* Aufgabe A *
Entscheiden Sie für jede Aussage, ob sie dem Interviewauszug entspricht, und belegen Sie Ihr Ja oder Nein mit dem wörtlichen Zitat: (i) „Schein“ erzählt eine zusammenhängende Geschichte. (ii) Simon verrät im Gespräch, wie die Geschichte ausgeht. (iii) Der Mensch im Album wächst in einer Stadt auf.
* Aufgabe B *
Fassen Sie bitte den Absatz des Interviewauszugs, der mit „„Schein“ ist eine zusammenhängende Geschichte“ beginnt, als Stichpunktliste zusammen und behalten Sie die wesentlichen Angaben bei.

Daniel: Lass uns mal über die Texte reden! Handelt es sich bei „Schein“ um ein Konzept-Album? Worum geht es genau?

Simon: „Schein“ ist eine zusammenhängende Geschichte. Es beschreibt den Weg eines unberührten Menschen, der aus der Erde heraus geboren wird und in selbiger unberührter Natur aufwächst. Er entdeckt das Feuer, dass ihn an und forttreibt, um neue Wege zu beschreiten. Mehr möchte ich an dieser Stelle nicht verraten, denn wir wollen jetzt nicht jeden Interpretationsspielraum vorwegnehmen. Das Album soll ja schließlich noch entdeckt werden können.

Daniel: Fiel es Euch eigentlich schwer, mal ein komplettes Album in deutscher Sprache zu verfassen?

* Datenauszug *

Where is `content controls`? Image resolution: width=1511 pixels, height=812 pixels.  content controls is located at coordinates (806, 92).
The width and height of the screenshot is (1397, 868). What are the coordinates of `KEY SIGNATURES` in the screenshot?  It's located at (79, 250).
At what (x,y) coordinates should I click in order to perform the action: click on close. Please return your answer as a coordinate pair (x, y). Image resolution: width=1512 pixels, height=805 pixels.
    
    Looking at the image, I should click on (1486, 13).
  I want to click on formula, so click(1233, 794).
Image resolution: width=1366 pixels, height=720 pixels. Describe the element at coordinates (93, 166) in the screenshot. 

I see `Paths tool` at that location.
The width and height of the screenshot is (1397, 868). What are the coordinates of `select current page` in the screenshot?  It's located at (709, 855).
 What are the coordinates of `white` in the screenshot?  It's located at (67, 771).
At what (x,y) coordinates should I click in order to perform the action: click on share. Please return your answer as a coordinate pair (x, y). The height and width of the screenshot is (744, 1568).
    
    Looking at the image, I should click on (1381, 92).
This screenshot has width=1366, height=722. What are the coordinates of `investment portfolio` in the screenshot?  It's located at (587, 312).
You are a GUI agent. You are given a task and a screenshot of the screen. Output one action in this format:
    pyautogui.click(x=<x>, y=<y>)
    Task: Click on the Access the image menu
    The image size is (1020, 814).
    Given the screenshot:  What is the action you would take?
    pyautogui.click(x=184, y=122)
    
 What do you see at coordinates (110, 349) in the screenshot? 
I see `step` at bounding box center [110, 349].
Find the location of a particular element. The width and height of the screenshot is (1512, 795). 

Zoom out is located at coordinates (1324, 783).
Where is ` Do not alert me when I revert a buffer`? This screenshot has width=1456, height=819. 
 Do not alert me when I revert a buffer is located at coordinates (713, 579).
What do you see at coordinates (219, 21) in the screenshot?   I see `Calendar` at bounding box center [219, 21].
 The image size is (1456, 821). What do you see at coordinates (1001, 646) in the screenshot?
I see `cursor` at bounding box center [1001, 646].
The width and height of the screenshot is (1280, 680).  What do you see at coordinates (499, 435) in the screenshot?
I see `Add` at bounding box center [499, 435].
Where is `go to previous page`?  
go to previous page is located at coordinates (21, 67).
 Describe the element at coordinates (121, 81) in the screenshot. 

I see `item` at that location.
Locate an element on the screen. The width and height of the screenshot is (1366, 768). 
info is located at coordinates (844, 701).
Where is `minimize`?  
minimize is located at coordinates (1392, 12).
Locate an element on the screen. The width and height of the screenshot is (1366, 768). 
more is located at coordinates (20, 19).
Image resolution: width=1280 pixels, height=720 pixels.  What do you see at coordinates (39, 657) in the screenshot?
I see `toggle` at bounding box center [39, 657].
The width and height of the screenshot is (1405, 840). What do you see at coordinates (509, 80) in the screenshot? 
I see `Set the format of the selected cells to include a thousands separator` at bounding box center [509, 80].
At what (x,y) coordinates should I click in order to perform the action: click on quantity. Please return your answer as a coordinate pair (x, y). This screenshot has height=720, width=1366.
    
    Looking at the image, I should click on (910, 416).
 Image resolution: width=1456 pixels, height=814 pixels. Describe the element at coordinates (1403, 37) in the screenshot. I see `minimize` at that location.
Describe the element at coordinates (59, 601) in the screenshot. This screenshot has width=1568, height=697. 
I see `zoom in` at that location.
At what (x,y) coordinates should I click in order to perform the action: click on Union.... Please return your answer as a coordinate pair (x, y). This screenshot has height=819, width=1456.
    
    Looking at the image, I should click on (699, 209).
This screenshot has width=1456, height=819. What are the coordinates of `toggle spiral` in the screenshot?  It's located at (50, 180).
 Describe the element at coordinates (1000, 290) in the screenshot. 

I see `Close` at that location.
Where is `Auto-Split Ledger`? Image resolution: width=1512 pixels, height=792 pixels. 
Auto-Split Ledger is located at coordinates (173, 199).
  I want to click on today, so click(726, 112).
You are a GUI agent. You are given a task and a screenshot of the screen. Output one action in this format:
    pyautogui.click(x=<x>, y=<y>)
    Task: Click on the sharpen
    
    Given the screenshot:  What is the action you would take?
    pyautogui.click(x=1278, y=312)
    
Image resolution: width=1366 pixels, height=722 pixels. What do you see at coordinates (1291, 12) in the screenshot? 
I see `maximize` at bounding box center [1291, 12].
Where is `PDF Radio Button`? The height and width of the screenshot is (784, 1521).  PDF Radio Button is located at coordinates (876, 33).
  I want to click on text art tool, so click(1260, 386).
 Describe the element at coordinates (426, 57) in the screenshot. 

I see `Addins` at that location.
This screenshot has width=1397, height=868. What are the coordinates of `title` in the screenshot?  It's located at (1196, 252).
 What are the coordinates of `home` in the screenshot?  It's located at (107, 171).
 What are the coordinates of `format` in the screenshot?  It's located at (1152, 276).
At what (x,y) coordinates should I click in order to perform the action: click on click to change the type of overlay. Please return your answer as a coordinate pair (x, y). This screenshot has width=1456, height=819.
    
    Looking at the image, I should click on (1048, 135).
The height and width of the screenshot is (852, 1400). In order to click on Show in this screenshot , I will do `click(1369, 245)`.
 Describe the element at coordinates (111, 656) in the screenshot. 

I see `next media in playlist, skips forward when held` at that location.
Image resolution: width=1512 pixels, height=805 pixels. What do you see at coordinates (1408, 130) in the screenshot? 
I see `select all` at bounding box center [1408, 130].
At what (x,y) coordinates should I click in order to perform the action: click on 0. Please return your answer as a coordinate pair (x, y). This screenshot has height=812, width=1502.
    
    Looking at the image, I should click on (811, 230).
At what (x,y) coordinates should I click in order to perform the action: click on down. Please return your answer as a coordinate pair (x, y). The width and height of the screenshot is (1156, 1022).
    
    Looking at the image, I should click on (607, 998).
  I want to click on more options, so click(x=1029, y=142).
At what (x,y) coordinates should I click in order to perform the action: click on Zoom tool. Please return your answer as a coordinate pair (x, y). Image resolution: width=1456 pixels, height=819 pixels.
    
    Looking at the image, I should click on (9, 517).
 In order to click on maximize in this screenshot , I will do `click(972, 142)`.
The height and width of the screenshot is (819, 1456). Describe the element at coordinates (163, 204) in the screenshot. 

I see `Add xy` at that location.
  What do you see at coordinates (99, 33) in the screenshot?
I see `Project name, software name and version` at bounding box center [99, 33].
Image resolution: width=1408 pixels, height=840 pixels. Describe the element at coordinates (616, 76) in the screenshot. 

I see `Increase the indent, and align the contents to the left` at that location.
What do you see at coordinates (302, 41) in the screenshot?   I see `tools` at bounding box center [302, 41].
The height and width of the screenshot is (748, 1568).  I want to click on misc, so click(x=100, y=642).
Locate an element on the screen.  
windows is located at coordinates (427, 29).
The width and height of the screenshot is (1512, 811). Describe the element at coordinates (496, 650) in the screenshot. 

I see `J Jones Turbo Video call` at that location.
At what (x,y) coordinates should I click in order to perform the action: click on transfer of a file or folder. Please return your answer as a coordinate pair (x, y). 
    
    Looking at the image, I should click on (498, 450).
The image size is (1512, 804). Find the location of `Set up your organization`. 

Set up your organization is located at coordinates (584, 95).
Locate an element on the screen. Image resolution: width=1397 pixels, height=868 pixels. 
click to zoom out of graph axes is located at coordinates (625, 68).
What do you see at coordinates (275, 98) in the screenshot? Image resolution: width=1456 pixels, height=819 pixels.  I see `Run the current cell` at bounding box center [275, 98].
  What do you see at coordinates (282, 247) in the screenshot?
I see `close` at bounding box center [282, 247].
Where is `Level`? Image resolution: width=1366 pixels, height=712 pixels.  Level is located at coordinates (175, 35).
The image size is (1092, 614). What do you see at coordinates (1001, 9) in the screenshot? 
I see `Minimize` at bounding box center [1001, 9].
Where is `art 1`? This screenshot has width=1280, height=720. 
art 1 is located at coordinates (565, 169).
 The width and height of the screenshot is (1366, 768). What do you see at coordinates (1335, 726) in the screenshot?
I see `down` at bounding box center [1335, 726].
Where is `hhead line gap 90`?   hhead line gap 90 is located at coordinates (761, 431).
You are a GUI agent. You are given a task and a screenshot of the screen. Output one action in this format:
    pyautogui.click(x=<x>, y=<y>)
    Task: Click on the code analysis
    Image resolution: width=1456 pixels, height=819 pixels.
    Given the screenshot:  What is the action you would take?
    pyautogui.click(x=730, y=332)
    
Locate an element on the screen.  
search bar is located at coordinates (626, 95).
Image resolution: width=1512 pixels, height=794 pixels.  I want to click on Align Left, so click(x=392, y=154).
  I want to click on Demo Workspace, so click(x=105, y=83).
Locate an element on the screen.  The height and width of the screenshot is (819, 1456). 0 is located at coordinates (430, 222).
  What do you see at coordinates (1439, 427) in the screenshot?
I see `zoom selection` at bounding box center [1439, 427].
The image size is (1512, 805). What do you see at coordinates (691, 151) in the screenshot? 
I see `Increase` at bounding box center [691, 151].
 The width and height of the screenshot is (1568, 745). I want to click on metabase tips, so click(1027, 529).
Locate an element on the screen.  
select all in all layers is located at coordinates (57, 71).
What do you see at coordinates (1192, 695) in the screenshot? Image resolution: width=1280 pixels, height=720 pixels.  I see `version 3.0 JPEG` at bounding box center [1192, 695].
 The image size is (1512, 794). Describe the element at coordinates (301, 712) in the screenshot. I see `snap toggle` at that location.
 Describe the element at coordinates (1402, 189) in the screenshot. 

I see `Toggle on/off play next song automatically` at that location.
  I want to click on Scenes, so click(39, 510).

* Lösung A *
(i) Ja: „„Schein“ ist eine zusammenhängende Geschichte.“
(ii) Nein: „Mehr möchte ich an dieser Stelle nicht verraten“
(iii) Nein: „in selbiger unberührter Natur aufwächst“

* Lösung B *
- „Schein“ erzählt eine zusammenhängende Geschichte.
- Sie handelt von einem unberührten Menschen, der aus der Erde heraus geboren wird.
- Er wächst in unberührter Natur auf.
- Er entdeckt das Feuer, das ihn antreibt, neue Wege zu beschreiten.
- Mehr wird nicht verraten, damit Raum für eigene Interpretation bleibt und das Album noch entdeckt werden kann.